## WHAT YOU SHOULD DO
Once the pictures are set aside, reproduce the remaining data exactly.

## DATA FOR REVIEW
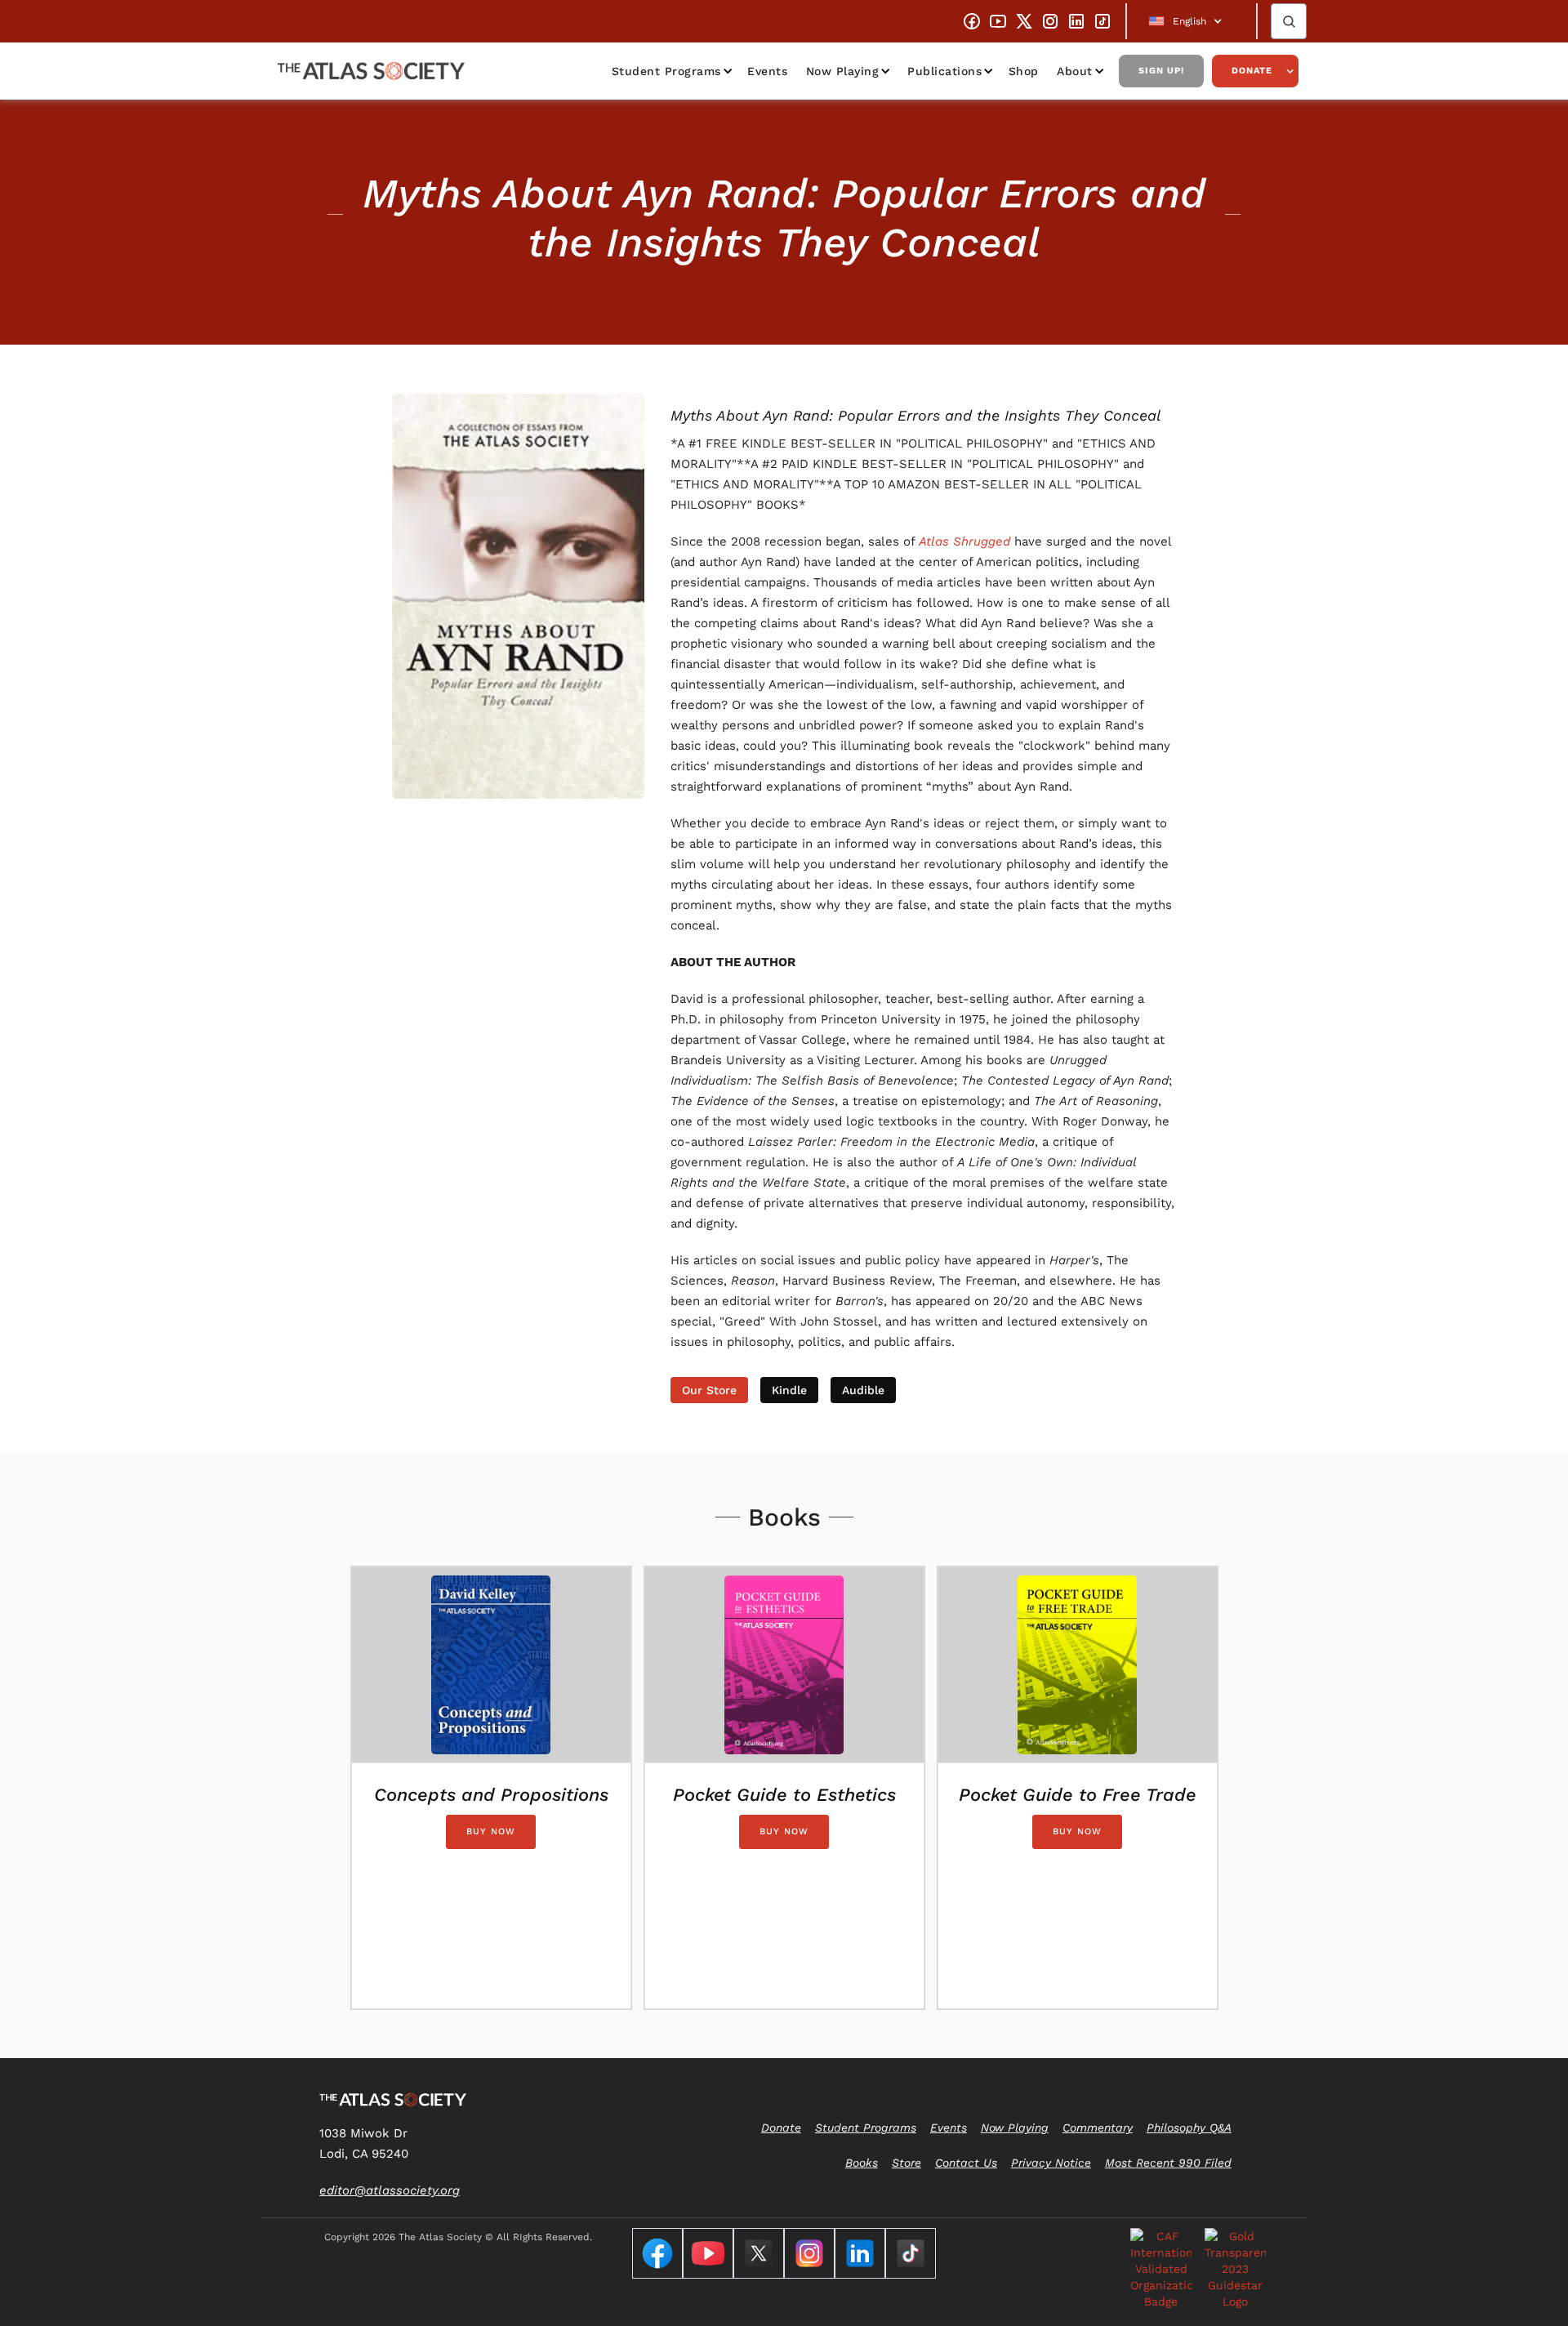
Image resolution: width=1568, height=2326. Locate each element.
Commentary (1097, 2127)
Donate (1252, 70)
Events (767, 71)
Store (906, 2162)
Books (861, 2162)
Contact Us (966, 2162)
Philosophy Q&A (1189, 2127)
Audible (863, 1390)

## EXERCISE RESULT
Image resolution: width=1568, height=2326. Locate each element.
Commentary (1097, 2127)
Donate (1252, 70)
Events (767, 71)
Store (906, 2162)
Books (861, 2162)
Contact Us (966, 2162)
Philosophy Q&A (1189, 2127)
Audible (863, 1390)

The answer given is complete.